EXERCISE AIM => This exercise calls for the line with "The image size is (1549, 784).", the line with "Open the settings", and all lines between them in the material below, output exactly and with no other lines.
§
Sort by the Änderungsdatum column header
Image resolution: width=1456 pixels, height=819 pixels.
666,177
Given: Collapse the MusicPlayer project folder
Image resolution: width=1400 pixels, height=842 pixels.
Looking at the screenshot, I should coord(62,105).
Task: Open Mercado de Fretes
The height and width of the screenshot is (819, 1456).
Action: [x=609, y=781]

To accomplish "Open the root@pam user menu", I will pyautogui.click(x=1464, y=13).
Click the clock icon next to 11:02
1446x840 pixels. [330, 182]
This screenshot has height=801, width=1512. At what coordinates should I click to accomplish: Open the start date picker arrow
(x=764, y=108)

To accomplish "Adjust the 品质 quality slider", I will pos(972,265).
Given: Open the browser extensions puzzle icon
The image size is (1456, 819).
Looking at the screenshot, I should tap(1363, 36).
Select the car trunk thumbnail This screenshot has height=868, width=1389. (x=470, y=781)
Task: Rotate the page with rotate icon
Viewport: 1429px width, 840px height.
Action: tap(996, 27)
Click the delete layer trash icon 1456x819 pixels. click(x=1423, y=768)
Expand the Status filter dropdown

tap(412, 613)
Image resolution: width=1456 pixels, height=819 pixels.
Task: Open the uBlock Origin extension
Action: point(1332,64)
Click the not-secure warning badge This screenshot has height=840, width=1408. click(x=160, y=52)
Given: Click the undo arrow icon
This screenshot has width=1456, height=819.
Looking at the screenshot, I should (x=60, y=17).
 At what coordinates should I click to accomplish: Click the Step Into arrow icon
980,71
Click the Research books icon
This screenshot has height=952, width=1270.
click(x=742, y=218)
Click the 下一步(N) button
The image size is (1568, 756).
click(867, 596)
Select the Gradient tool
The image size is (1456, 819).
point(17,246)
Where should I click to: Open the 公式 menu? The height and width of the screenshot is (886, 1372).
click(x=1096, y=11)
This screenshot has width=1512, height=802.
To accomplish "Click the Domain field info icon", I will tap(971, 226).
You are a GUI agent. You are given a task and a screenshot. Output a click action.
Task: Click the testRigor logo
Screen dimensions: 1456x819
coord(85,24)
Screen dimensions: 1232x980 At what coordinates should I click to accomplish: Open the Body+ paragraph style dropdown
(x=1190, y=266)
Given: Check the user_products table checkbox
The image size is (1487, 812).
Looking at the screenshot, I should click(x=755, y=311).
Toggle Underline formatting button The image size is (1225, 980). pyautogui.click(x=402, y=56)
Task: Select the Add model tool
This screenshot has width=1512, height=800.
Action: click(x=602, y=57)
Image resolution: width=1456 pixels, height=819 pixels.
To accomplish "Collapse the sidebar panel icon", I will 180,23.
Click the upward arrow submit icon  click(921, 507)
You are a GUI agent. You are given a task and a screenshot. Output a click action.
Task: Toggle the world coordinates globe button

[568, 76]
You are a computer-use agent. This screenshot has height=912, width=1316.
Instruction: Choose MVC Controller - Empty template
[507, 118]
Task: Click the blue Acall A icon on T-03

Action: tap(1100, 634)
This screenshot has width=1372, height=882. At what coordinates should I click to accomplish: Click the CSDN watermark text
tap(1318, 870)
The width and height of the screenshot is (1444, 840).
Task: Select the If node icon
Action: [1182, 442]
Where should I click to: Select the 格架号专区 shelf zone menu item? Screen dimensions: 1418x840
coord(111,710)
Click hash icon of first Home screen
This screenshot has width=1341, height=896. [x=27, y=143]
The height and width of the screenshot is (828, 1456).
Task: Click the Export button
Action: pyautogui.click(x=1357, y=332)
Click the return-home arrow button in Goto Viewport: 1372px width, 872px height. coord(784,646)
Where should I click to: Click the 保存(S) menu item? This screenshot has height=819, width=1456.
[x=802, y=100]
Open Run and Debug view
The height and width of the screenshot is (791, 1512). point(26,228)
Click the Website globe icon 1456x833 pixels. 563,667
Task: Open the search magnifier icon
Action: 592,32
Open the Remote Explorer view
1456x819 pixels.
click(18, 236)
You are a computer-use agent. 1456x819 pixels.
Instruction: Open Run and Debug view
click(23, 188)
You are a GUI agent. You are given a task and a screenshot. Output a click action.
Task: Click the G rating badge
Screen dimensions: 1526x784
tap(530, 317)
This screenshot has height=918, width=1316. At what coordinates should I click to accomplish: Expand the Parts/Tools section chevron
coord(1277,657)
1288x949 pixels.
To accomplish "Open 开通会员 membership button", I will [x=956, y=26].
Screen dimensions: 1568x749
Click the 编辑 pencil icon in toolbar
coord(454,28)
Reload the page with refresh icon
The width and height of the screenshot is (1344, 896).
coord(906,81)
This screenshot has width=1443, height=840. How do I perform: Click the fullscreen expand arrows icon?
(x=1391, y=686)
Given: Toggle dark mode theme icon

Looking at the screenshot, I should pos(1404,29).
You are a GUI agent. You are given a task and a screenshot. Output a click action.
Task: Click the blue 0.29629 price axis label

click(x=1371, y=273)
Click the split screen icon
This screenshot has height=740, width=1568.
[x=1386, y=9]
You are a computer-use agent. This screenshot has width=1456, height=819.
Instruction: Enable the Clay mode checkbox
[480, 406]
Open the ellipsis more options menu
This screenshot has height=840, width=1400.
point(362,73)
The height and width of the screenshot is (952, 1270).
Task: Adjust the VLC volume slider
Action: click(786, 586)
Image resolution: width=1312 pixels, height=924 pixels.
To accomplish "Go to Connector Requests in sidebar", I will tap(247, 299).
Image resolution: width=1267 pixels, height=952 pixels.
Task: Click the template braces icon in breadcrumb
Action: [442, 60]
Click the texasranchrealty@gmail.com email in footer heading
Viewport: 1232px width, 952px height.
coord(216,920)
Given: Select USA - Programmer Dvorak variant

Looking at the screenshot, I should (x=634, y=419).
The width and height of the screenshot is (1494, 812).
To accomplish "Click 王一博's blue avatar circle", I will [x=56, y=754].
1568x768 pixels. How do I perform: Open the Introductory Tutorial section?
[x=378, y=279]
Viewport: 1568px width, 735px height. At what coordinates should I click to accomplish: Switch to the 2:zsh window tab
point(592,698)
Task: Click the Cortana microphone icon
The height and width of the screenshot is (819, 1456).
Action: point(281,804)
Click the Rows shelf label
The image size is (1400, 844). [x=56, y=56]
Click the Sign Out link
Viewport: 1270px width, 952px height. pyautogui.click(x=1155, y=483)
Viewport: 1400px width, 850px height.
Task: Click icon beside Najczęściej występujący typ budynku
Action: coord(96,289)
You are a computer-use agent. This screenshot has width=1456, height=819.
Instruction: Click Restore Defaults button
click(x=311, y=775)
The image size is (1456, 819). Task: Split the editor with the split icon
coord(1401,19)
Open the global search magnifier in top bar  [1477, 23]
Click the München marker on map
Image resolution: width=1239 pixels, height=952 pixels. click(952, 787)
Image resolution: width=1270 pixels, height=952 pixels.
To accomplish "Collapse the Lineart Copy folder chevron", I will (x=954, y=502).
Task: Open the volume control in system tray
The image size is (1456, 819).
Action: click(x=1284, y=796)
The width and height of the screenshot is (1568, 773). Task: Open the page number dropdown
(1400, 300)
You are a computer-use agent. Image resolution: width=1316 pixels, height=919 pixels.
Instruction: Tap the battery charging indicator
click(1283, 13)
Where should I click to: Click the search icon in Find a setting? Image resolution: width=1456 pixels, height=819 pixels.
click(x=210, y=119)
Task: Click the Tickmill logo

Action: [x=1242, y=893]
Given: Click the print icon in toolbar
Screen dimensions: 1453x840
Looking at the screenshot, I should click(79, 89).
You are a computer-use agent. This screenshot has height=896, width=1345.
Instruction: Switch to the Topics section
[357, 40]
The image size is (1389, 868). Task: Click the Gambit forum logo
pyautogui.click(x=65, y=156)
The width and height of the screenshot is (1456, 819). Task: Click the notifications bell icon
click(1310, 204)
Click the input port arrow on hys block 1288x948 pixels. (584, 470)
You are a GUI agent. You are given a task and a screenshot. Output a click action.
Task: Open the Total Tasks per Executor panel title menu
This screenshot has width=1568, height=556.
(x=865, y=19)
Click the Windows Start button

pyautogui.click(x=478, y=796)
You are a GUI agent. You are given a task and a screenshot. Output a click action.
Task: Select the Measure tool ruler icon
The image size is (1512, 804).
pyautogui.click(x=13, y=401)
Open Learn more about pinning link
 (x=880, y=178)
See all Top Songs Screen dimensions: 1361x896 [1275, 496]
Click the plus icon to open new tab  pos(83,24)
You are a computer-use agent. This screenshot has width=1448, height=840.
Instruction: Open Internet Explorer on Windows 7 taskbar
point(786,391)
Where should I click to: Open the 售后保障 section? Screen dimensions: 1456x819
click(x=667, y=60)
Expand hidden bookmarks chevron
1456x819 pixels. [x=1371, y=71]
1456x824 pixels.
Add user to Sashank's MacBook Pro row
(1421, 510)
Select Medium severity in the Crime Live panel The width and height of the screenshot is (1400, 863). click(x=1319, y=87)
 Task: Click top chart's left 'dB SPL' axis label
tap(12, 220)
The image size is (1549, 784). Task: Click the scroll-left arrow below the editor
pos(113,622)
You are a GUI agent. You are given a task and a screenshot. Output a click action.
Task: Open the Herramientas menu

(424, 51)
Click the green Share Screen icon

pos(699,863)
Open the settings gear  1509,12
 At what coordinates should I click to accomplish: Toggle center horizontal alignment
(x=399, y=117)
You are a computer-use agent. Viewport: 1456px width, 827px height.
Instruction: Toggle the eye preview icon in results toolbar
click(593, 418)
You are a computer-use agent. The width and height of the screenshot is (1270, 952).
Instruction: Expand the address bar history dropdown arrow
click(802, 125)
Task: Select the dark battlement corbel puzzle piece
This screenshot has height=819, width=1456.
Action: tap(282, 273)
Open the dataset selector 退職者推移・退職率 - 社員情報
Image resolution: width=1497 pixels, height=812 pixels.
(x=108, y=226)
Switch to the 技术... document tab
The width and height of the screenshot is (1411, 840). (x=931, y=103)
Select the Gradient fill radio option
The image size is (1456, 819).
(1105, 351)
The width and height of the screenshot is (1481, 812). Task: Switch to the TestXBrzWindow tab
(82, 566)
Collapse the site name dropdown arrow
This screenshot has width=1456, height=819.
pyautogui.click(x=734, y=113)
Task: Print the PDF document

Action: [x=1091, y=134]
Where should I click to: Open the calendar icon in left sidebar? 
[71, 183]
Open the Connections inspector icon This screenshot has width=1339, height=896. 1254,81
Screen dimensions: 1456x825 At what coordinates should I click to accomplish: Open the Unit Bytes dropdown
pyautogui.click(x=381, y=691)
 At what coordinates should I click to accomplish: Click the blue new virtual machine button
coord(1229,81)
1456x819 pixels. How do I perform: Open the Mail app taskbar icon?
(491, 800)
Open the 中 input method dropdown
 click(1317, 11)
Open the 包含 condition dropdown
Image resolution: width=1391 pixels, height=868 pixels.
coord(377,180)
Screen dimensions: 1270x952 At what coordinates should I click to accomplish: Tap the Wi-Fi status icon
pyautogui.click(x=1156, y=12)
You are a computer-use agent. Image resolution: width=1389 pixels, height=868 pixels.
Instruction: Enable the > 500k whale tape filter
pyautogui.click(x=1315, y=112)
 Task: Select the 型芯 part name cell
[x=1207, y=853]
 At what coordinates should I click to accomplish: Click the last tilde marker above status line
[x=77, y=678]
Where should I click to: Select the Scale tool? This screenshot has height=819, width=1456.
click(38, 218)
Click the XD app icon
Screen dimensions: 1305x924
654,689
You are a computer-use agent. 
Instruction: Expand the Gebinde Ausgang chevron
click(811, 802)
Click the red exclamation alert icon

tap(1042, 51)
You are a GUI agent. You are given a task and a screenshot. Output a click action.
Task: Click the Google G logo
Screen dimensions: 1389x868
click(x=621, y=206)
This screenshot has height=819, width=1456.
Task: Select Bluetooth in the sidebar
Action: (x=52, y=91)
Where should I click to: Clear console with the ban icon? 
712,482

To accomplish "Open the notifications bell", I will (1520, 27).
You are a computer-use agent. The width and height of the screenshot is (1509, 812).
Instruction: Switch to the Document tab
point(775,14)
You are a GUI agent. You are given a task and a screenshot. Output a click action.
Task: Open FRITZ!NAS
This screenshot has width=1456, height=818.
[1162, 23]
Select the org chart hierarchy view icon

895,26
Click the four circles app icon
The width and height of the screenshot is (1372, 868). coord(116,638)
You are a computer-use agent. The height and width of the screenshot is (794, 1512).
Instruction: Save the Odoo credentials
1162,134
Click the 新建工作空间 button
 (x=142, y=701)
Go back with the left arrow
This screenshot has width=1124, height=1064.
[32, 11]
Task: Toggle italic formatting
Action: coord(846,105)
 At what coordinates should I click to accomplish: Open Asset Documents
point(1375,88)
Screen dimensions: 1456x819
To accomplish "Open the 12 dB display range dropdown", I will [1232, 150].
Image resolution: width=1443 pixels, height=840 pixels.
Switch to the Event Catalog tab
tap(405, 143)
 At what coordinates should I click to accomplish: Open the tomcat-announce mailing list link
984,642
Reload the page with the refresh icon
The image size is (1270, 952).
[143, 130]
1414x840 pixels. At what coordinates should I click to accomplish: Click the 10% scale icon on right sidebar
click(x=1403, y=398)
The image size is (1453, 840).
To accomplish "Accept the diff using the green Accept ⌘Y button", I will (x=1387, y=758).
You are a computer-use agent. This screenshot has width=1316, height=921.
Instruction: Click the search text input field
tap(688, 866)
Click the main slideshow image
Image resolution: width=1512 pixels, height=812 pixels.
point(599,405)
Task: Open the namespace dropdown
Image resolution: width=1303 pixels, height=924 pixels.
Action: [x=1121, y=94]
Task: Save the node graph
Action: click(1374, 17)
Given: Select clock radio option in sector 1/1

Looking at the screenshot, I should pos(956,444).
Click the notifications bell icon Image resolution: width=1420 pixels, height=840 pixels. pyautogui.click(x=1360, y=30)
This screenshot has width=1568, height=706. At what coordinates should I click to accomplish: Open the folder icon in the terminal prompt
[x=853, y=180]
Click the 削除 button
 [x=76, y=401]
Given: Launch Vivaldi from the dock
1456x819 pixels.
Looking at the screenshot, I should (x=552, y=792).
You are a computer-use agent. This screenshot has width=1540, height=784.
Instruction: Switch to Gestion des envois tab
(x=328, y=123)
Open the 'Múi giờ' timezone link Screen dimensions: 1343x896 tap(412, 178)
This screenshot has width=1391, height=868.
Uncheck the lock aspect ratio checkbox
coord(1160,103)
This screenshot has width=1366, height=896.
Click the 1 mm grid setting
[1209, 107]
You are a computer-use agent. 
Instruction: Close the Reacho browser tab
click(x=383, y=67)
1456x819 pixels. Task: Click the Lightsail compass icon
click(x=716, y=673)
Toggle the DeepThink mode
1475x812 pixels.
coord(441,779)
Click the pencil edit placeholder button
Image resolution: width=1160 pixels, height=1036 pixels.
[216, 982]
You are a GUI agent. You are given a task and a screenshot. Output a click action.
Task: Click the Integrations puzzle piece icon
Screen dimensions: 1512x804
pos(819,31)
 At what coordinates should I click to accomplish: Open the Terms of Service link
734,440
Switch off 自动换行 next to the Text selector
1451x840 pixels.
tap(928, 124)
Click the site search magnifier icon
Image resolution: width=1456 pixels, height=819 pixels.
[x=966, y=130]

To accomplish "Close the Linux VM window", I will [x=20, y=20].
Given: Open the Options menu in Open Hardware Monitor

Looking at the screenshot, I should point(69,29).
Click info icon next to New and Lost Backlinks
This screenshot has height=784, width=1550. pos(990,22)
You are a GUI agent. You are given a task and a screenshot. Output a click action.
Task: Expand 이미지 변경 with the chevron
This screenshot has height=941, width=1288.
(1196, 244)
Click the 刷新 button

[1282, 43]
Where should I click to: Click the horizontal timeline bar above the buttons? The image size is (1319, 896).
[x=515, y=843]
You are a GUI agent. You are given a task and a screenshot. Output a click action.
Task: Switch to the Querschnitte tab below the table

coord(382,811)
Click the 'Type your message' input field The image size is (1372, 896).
§
OUTPUT OF THE EXERCISE =>
The image size is (1549, 784). Task: Click the scroll-left arrow below the editor
pos(113,622)
You are a GUI agent. You are given a task and a screenshot. Output a click action.
Task: Open the Herramientas menu

(424, 51)
Click the green Share Screen icon

pos(699,863)
Open the settings gear  1509,12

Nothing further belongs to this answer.